• What is needed:
Where the word "screenshot" occurs in a line of the listing, please copy the line.

• Materials provided:
========

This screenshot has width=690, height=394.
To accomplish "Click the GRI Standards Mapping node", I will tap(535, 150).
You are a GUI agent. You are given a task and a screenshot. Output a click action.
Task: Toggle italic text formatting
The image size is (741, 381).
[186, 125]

========

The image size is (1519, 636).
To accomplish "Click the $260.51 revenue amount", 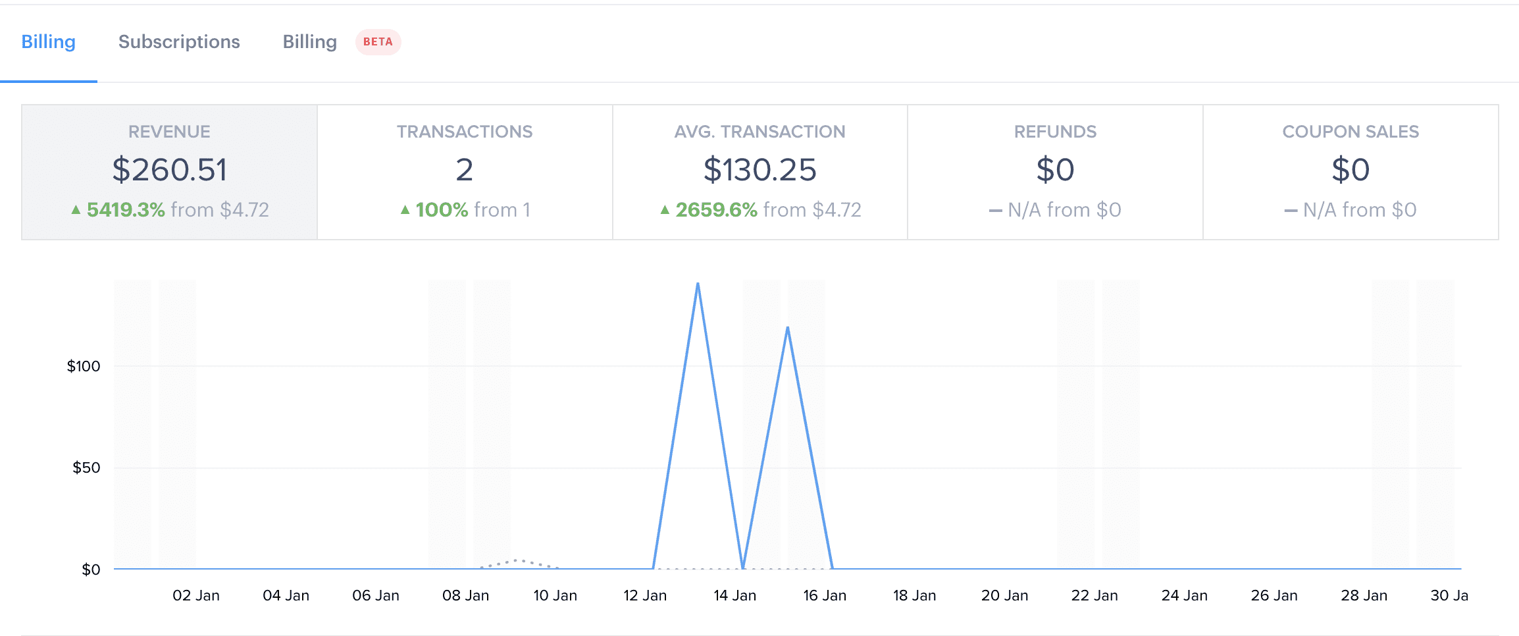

========

• Your solution:
This screenshot has width=690, height=394.
You are a GUI agent. You are given a task and a screenshot. Output a click action.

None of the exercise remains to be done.